DATA FOR THIS EXERCISE:
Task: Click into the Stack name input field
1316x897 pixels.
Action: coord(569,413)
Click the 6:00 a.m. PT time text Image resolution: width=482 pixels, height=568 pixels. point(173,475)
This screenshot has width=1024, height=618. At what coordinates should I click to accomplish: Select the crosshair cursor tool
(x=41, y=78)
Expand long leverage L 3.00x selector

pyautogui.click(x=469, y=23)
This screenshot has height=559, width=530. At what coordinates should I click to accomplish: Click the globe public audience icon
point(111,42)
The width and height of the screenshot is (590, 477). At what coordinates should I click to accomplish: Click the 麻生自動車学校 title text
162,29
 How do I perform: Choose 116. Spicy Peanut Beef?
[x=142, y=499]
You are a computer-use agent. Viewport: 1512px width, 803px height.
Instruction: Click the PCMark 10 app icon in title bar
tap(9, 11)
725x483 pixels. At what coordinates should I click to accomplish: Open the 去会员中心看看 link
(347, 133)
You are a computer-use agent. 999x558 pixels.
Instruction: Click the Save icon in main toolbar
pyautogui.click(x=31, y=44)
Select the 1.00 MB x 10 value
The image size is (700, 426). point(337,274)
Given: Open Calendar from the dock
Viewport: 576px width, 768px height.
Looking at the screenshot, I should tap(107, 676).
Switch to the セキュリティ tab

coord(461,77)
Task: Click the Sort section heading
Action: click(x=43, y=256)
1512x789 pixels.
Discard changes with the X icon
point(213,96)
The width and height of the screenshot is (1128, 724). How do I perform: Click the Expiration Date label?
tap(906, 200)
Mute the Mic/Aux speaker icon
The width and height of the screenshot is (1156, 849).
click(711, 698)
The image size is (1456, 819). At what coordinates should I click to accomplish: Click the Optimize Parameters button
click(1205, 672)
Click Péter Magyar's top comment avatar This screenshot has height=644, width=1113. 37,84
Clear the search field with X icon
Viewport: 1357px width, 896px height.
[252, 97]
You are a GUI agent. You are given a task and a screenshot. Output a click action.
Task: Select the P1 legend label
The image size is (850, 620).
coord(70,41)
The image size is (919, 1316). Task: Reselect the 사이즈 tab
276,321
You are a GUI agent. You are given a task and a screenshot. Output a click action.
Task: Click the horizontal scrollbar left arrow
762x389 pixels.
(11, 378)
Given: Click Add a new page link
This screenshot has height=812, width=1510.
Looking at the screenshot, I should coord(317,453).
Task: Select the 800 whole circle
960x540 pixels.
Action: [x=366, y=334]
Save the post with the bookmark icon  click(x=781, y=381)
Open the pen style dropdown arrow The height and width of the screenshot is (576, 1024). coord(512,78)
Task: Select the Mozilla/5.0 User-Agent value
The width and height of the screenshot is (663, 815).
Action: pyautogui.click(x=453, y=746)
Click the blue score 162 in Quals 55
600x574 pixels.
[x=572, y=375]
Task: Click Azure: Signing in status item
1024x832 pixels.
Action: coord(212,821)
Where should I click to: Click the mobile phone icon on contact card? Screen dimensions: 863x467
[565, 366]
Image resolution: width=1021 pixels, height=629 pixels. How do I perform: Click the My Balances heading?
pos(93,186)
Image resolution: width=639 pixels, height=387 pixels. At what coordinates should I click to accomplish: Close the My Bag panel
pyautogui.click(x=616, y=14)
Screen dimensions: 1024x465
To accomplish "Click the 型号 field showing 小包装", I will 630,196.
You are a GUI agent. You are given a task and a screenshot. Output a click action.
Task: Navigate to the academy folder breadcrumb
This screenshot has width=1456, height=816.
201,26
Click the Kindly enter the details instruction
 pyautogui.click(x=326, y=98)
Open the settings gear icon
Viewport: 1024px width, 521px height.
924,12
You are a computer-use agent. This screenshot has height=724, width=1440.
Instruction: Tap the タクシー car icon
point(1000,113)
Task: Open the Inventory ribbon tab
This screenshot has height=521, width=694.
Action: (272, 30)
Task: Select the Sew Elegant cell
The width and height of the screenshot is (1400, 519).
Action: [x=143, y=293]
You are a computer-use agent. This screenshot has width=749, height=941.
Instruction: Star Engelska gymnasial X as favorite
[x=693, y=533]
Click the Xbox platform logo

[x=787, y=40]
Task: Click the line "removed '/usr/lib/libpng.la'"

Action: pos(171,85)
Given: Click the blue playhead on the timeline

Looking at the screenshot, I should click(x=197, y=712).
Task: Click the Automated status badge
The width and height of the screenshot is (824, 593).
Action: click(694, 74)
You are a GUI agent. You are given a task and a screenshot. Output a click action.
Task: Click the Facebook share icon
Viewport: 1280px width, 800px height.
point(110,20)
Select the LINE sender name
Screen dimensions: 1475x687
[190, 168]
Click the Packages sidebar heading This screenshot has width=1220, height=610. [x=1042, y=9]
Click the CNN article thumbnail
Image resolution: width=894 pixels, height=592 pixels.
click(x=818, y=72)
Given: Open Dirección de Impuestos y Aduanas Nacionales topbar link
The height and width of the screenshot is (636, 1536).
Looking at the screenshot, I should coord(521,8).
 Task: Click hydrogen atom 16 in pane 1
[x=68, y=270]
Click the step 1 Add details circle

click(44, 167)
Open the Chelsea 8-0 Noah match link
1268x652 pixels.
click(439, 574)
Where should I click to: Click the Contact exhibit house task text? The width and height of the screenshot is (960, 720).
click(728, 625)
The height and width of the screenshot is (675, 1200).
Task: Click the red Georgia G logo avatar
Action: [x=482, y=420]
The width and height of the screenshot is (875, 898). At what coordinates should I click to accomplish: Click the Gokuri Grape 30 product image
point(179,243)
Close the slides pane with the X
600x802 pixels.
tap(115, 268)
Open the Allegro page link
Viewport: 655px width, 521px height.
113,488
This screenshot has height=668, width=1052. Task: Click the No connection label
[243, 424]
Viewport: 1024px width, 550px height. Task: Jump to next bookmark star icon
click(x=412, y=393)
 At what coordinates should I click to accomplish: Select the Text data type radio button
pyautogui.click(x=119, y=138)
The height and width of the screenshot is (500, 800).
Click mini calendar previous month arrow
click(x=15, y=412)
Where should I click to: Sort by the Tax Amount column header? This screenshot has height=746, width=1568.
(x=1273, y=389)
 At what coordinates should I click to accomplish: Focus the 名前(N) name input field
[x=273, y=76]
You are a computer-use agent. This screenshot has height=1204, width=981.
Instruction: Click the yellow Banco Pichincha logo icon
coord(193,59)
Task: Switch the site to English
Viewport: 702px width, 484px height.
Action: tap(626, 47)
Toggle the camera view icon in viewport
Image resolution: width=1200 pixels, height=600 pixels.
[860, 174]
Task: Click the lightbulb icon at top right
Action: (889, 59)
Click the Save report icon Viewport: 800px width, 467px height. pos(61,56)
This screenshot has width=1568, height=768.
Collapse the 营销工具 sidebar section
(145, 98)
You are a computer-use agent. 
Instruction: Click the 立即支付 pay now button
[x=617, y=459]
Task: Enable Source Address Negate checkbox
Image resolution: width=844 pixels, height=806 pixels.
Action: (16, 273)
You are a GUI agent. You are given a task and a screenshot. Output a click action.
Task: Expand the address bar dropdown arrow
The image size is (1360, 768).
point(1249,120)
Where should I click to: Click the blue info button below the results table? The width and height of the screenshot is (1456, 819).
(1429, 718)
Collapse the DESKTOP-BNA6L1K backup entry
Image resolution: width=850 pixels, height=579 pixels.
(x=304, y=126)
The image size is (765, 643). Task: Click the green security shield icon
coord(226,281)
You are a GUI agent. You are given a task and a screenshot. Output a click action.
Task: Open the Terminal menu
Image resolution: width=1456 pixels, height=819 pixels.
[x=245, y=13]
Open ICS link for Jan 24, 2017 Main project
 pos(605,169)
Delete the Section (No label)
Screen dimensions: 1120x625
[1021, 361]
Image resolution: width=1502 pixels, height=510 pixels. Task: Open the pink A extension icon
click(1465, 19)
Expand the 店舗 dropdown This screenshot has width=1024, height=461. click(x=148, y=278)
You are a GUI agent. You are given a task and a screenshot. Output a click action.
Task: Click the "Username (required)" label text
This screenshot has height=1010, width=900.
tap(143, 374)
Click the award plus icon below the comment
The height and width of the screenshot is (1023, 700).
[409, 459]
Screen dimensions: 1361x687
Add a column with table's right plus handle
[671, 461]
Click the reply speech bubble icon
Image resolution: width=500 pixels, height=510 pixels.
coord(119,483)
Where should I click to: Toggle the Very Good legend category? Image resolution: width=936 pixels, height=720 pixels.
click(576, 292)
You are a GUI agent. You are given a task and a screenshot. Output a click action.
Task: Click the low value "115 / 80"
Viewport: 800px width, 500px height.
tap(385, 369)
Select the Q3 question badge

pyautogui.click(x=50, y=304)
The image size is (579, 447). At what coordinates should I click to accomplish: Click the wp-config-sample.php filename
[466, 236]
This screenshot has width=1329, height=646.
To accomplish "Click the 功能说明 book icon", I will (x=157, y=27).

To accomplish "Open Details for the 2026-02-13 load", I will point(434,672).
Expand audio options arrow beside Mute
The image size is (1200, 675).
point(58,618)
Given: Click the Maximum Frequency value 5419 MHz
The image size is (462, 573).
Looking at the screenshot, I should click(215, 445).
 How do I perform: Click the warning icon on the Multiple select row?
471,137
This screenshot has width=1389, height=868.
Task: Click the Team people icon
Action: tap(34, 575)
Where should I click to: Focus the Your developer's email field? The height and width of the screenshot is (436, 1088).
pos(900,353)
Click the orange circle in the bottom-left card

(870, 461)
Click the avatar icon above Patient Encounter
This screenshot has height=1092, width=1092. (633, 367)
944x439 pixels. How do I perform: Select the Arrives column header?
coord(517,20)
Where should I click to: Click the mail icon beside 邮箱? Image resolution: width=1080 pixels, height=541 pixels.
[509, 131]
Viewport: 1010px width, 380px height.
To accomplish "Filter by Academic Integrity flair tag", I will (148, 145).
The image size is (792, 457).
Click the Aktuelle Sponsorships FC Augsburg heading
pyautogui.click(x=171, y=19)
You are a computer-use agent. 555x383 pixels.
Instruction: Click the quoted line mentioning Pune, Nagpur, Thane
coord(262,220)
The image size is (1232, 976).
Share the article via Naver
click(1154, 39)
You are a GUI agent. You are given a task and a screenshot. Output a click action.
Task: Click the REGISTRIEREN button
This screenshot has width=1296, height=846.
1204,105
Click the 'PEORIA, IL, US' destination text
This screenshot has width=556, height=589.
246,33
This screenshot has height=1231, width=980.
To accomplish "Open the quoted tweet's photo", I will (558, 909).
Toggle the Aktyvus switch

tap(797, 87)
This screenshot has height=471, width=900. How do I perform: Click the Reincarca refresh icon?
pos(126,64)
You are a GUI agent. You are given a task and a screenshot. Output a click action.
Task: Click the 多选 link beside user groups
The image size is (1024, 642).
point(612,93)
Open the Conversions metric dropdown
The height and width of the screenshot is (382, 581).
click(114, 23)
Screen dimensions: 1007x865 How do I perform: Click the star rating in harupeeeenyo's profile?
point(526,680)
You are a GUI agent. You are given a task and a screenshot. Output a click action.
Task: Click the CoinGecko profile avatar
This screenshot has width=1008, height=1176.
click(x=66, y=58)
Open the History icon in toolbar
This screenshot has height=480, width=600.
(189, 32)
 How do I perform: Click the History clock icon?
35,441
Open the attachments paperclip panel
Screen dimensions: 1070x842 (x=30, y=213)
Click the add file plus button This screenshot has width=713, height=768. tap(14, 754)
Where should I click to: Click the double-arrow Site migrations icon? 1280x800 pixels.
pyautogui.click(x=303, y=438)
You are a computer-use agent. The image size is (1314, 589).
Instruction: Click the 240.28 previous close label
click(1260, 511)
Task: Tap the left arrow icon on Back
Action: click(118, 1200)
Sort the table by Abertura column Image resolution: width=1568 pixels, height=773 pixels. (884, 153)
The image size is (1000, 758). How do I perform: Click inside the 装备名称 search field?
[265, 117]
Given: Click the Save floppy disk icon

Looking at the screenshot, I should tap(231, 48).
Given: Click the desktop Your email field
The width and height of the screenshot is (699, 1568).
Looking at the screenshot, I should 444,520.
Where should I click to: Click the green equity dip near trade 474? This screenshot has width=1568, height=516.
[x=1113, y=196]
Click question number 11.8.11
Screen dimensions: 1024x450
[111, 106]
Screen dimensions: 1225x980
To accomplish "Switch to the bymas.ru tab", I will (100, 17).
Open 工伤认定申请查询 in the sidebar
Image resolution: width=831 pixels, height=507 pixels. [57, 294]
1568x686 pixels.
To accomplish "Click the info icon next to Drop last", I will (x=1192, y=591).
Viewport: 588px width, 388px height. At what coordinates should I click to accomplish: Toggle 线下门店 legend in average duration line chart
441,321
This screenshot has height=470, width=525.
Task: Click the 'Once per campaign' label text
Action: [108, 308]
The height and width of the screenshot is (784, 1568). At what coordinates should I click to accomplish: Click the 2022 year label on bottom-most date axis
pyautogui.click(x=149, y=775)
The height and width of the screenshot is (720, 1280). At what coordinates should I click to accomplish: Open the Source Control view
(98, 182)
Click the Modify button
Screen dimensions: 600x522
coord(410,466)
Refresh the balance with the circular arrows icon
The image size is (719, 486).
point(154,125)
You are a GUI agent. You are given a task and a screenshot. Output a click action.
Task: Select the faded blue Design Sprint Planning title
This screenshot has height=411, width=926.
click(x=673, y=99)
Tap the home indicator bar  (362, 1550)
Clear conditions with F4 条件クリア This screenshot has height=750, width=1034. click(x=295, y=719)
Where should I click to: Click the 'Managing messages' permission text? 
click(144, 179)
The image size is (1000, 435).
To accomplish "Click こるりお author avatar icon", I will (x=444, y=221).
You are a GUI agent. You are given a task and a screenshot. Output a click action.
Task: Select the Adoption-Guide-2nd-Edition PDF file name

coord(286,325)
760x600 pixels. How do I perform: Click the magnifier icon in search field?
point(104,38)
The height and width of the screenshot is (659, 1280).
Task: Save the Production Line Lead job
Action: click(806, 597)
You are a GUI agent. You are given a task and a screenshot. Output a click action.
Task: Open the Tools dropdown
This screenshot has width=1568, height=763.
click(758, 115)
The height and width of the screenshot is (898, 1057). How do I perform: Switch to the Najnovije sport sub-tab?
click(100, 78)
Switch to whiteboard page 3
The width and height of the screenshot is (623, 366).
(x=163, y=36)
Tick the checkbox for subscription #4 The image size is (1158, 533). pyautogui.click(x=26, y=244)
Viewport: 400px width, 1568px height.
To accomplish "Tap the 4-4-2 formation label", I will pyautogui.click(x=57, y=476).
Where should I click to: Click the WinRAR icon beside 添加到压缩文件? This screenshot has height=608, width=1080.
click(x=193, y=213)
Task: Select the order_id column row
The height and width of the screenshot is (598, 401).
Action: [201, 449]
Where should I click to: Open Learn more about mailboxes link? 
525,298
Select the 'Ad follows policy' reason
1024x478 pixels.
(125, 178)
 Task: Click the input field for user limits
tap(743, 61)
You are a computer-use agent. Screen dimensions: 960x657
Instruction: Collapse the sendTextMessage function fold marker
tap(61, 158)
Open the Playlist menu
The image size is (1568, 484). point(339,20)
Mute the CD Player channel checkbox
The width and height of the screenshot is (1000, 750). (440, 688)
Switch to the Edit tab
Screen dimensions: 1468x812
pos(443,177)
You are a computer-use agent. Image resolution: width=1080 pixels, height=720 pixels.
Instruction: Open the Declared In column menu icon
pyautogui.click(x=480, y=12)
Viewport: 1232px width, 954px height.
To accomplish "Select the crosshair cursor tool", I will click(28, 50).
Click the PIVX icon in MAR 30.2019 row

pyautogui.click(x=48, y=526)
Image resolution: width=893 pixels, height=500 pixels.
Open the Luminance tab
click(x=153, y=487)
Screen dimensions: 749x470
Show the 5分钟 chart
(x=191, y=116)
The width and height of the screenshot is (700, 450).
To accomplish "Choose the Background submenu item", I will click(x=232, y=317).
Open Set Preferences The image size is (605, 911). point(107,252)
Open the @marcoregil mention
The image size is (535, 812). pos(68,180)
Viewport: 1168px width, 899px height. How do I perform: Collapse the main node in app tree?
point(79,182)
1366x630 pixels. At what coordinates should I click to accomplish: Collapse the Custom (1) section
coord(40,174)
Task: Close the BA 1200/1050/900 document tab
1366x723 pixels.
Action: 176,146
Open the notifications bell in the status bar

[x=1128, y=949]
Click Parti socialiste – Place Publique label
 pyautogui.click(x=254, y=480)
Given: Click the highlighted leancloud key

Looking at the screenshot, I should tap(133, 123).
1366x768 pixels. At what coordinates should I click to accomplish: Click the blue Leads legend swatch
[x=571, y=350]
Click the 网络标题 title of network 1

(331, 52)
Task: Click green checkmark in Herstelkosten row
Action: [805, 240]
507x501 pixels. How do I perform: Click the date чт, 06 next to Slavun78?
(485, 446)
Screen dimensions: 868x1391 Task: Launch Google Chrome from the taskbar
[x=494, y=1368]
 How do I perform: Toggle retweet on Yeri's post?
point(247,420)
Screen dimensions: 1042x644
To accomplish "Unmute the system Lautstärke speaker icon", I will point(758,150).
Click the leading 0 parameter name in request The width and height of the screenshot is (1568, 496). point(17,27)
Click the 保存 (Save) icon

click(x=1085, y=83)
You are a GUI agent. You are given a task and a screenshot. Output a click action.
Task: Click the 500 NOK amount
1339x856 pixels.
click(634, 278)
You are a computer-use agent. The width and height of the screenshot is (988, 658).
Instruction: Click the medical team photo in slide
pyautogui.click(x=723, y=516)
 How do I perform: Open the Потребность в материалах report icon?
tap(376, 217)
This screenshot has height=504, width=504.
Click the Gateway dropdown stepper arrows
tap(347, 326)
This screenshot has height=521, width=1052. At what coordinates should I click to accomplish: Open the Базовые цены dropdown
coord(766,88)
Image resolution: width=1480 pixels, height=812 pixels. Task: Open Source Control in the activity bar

TASK DETAILS: Would you retype exactly the lines above, from the line with "Instruction: Click the Save" to the line with "Mute the Mic/Aux speaker icon", with both end lines kept and nothing more?

OUTPUT:
Instruction: Click the Save icon in main toolbar
pyautogui.click(x=31, y=44)
Select the 1.00 MB x 10 value
The image size is (700, 426). point(337,274)
Given: Open Calendar from the dock
Viewport: 576px width, 768px height.
Looking at the screenshot, I should tap(107, 676).
Switch to the セキュリティ tab

coord(461,77)
Task: Click the Sort section heading
Action: click(x=43, y=256)
1512x789 pixels.
Discard changes with the X icon
point(213,96)
The width and height of the screenshot is (1128, 724). How do I perform: Click the Expiration Date label?
tap(906, 200)
Mute the Mic/Aux speaker icon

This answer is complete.